Another strength in this study includes the novelty of tracking the progression of hippocampal atrophy and to investigate the association between atrophic subregions and cognition in the PD subjects overtime. These allowed us to understand the pathophysiological mechanisms that underlie cognitive impairment in PD and potentially use specific hippocampal subfields as biomarkers in predicting cognitive impairment in PD.

Conclusions

Current literature does not fully incorporate the intricately connected hippocampal subfields networks due to the complexity of its architecture; however, such anatomical knowledge is imperative for understanding the functional contribution of each subfield. In this present study, PD-MCI showed significant atrophy in specific reduction of hippocampal subfield volumes. More importantly, baseline volume of GC-DG, CA4, parasubiculum, and HATA could be important biomarkers in the prediction of conversion from PD-NCI to PD-MCI. Consistent with emerging data showing the pivotal role of hippocampus in cognition in PD, this study provides strong evidence that structural changes in the hippocampus could result in cognitive deficits. Therefore, the hippocampus could aid in early detection of cognitive impairment in PD subjects.

Funding

This study was supported by Ministry of Health, National Medical Research Council, Singapore [grant number NMRC/NIG/1043/2011].

Disclosures

Heidi Foo, Elijah Mak, Yong Ting Ting, Wen Ming Ching, Russell Jude Chander, and Au Wing Lok report no disclosures.
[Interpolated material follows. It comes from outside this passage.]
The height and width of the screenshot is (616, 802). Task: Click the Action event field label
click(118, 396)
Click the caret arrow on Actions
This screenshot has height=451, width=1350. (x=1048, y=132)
Nagaendran Kandiah has received honorarium and CME spon- sorship from Lundbeck, Novartis, Pfizer and Eisai. He has also received research funding from Singhealth Foundation, Media Development Authority of Singapore and the National Medical Research Council of Singapore. Louis CS Tan has received research support from Singapore Millenium Foundation and funding for conference travel from GlaxoSmithKline Pte Ltd.